AIM OF THE TASK: Repeat exactly the lines that run from the one containing "Click the New Version column header" to the end of the data, and leave out all others.

INPUT FOR THIS TASK:
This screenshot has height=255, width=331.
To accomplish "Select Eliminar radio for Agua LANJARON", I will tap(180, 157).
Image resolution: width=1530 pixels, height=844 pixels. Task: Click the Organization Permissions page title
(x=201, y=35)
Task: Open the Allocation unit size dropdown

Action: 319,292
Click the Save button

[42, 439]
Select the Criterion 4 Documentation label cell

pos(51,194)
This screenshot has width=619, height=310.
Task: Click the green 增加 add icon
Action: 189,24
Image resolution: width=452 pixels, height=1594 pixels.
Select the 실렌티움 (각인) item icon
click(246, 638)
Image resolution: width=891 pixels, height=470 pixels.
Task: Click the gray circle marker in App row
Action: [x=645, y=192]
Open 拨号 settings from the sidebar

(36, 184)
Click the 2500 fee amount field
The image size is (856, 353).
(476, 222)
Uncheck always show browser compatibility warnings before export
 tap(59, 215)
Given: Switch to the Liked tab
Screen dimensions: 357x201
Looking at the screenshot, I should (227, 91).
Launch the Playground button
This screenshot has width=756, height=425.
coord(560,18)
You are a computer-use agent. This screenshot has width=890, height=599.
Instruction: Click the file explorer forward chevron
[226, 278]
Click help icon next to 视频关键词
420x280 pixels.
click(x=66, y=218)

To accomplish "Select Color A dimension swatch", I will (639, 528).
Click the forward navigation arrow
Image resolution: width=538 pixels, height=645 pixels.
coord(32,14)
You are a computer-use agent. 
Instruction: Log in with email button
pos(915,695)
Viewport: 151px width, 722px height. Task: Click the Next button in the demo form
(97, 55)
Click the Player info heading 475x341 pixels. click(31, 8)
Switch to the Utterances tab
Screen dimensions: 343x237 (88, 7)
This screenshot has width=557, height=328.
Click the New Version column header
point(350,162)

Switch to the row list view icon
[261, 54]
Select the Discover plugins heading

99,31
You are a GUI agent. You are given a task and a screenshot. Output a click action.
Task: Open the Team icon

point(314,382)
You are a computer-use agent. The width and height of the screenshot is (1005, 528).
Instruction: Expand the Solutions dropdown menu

ANSWER SPACE:
Click the New Version column header
point(350,162)

Switch to the row list view icon
[261, 54]
Select the Discover plugins heading

99,31
You are a GUI agent. You are given a task and a screenshot. Output a click action.
Task: Open the Team icon

point(314,382)
You are a computer-use agent. The width and height of the screenshot is (1005, 528).
Instruction: Expand the Solutions dropdown menu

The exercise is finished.